Hundreds of members of hardline Islamist groups gathered outside the south Jakarta courtroom amid a heavy security presence, calling for governor Basuki "Ahok" Tjahaja Purnama to be given the maximum penalty possible over comments he made that they believe insulted the Islamic holy book, the Koran.
The government has been criticised for not doing enough to protect religious minorities but President Joko Widodo, a key ally of Purnama's, has urged restraint over the trial and called for all sides to respect the legal process.
Thousands of police have been deployed in the capital in case clashes break out between Purnama's supporters and opponents who have demanded he be sacked and jailed.
"Both groups will have the opportunity to demonstrate, but we are taking steps to prevent clashes," said national police spokesman Setyo Wasisto.
Purnama lost his bid for re-election in an April run-off — after the most divisive and religiously charged election in recent years — to a Muslim rival, Anies Baswedan.
He will hand over to Baswedan in October.

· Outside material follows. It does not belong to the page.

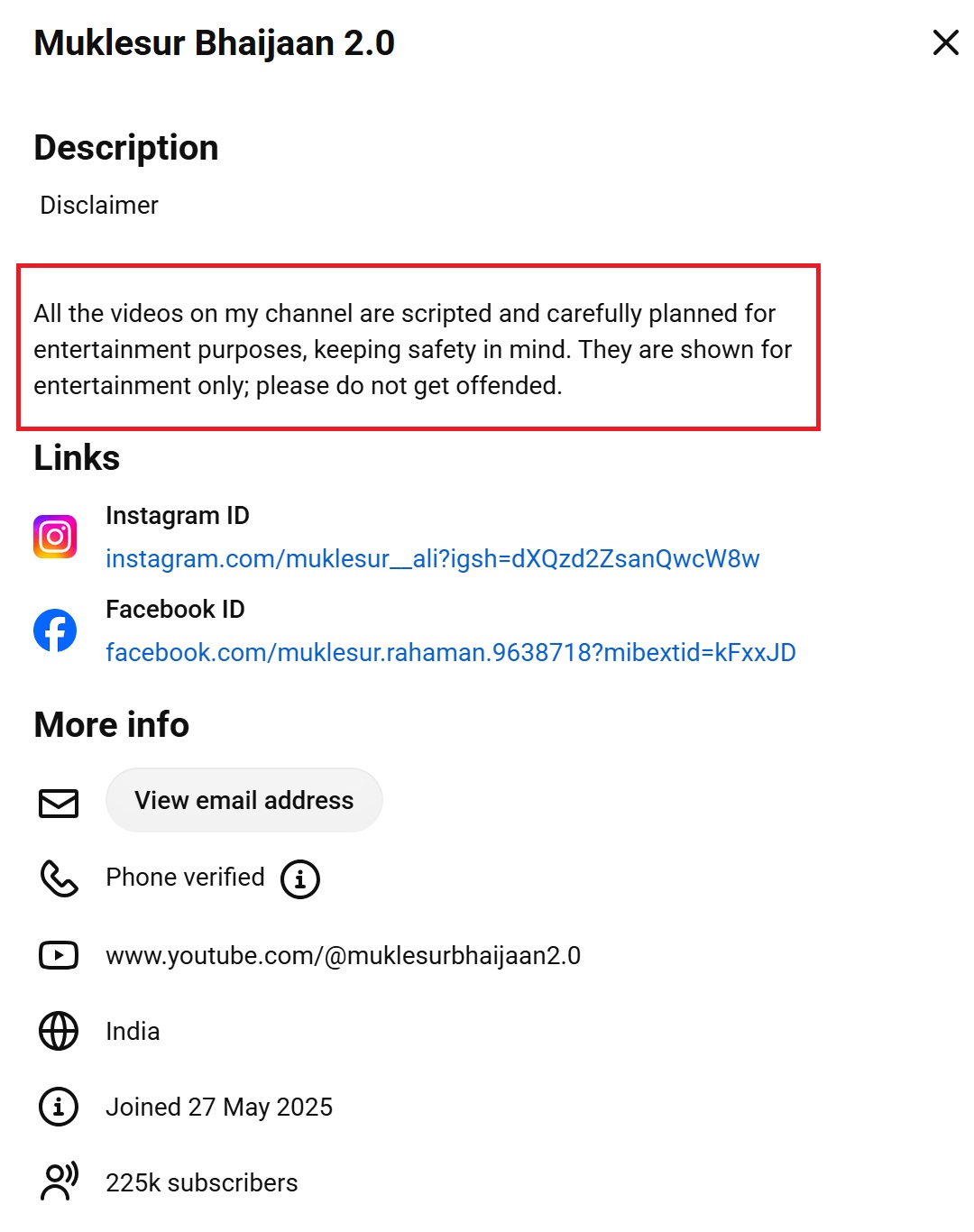Viewport: 974px width, 1232px height.
Task: Click the Facebook ID link title
Action: click(175, 610)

Prosecutors have called for a suspended one-year jail sentence for Purnama on charges of hate speech. His opponents believe that is too light. The maximum sentence is four years in prison.
"Ahok will be jailed because he insulted religion," read one of many anti-Purnama posts on the Facebook account of the Islamic Defenders Front (FPI), a conservative Islamic group instrumental in organising mass protests against Purnama as he sought re-election.
"Balloons and flowers will be useless," the post added, referring to a recent outpouring of sympathy from supporters of the ethnic Chinese, Christian incumbent governor after he lost the April election.
Purnama has denied wrongdoing, though he apologised for comments he made last year criticising his opponents' use of the Koran in political campaigning.
The tensions whipped up during the Jakarta election have raised concerns about the rising influence of Islamist groups in Indonesia, which is home to sizeable communities of Buddhists, Hindus, Christians and people who adhere to traditional beliefs.
The government said on Monday it would take legal steps to disband Hizb ut-Tahrir Indonesia (HTI), a group that seeks to establish an Islamic caliphate, because its activities were creating social tensions and threatening security.